Stef Wade, who manages the flats where the cameras were installed, said she and the landlords had been mulling over the decision for about a year.

‘‘It's really helpful . . . If there is a specific thing that happened, then obviously you can look up footage for that particular time and clarify what actually happened,'' she said.

‘‘It protects the tenants in those flats, because, as we all know, sometimes certain houses and tenants get blamed for things that's not necessarily their fault.''

Since the cameras were installed in January, Ms Wade said, there had been two couch fires on the property.

The CCTV footage from those incidents had been handed to campus police, she said.

Students who live at or near the Castle St camera sites yesterday were split on how they felt about the cameras. All declined to give their names.

One of the residents of the property with the cameras said the surveillance was ‘‘semicomforting''.

He was glad he would not be blamed for other people's arson or property destruction, he said.

But he also said the presence of the cameras meant he and his flatmates had been ‘‘a bit less keen'' to move into the flat. The cameras had not been installed when they signed the lease last year, but the landlord had said they probably would be.

Another resident said one of the cameras had a view of his living room.

‘‘We keep our curtain closed because of it.''

Ms Wade was concerned the tenants thought the camera was trained on their living room.

‘‘I will talk to [the tenants] about that, because there's no way anything points into the house.''

While lukewarm on the idea of the cameras, the group agreed the university's plan to install more cameras around the student quarter was ‘‘pushing it''.

‘‘[These cameras] are just for our courtyard,'' one resident said. That was different from having cameras mounted all over the neighbourhood.

University deputy proctor Andy Ferguson said in a statement: ‘‘For residents and people not doing anything unlawful or harmful to others, they have nothing to worry about. We won't be interested.

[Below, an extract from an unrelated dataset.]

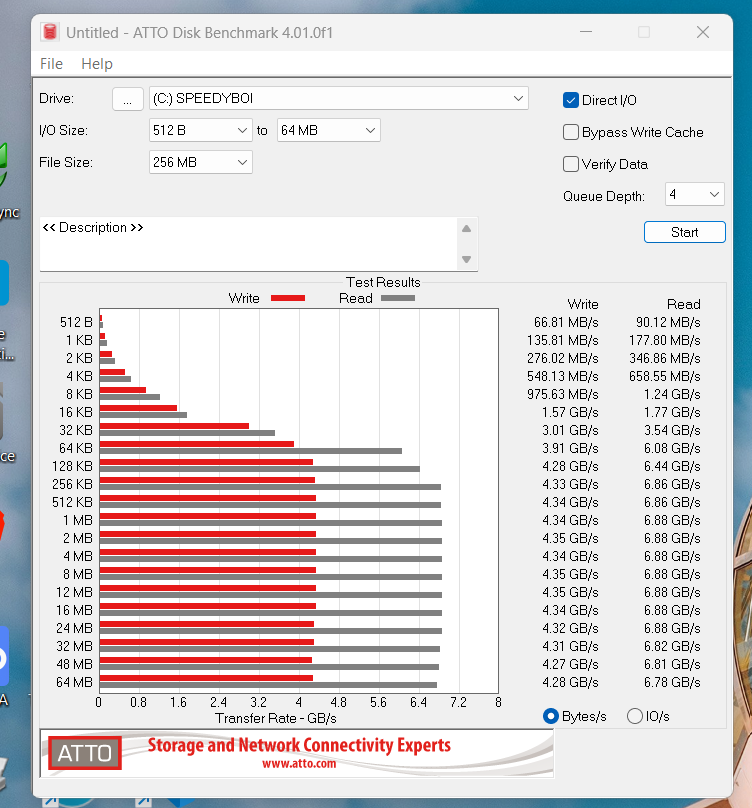Click the Description box scroll up arrow

pos(466,229)
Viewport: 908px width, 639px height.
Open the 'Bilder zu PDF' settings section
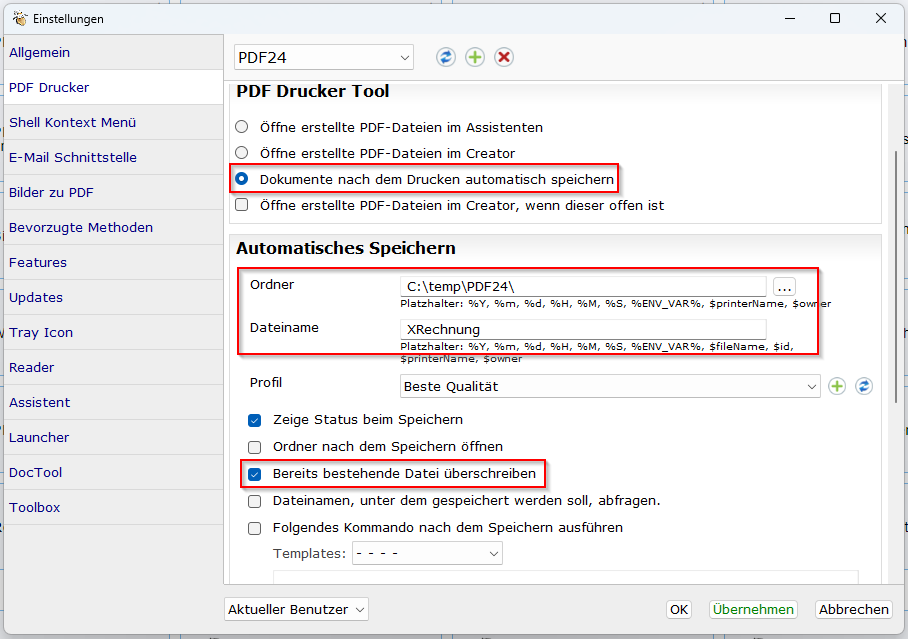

‘‘It is simply another tool, another pair of eyes, no different to when a Campus Watch staff member has seen something that shouldn't be happening on their regular walks around campus.''

There were already about 400 cameras ‘‘in and around the Otago campus'', and about 18 were ‘‘focused outwards on public streets or campus walkways''.

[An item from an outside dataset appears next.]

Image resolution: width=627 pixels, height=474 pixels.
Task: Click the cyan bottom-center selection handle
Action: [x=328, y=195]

‘‘A number of landlords on Castle St are also installing cameras on the front of their buildings,'' he said.

‘‘This did result in the perpetrators of a recent couch fire filmed in Castle St last week to be identified as non-students who arrived in two cars to light the fires, and subsequently left in their cars as soon as the fires were lit.''

University politics lecturer Dr Bryce Edwards said surveillance on private properties was not necessarily a positive development, but it was not necessarily a bad thing, either.

‘‘It depends on where they're directing the cameras, and to what extent it's with the consent or consultation of those who are being filmed,'' he said.

‘‘There is no doubt that there's some serious problems in Castle St and other areas are North Dunedin with antisocial behaviour and crime, so it's understandable that landlords might be taking extra initiatives to try and combat any problems.

‘‘It's probably a question of the tenants, and maybe the community, [of] how they'll react to this, and whether they will want to push back on it. And that's up to them.''

An online poll conducted by the Otago University Students' Association was split between support and condemnation of expanded surveillance.

Last night 144 people (51%) had voted against ‘‘the proposed introduction of CCTV cameras on residential streets around the Otago campus''.

OUSA president Laura Harris said she thought ‘‘the premise of implementing surveillance to monitor one specific group of residents concerning''.

‘‘I for one would not feel comfortable living on a street with surveillance,'' she said in a statement.

‘‘My foremost concern is the safely of our student members, and representing their views on this matter. Therefore, I will be actively seeking more insight into this proposal to understand the purpose and protocol for use of the cameras, and consulting with students whose communities it directly affects.''

*The date for this year's Hyde St party has been announced.

The Dunedin keg and costume party will take place on Saturday, March 19.

The Otago University Students' Association said it would meet residents on Monday to ‘‘lock in flat themes and give codes for resident and friends tickets''.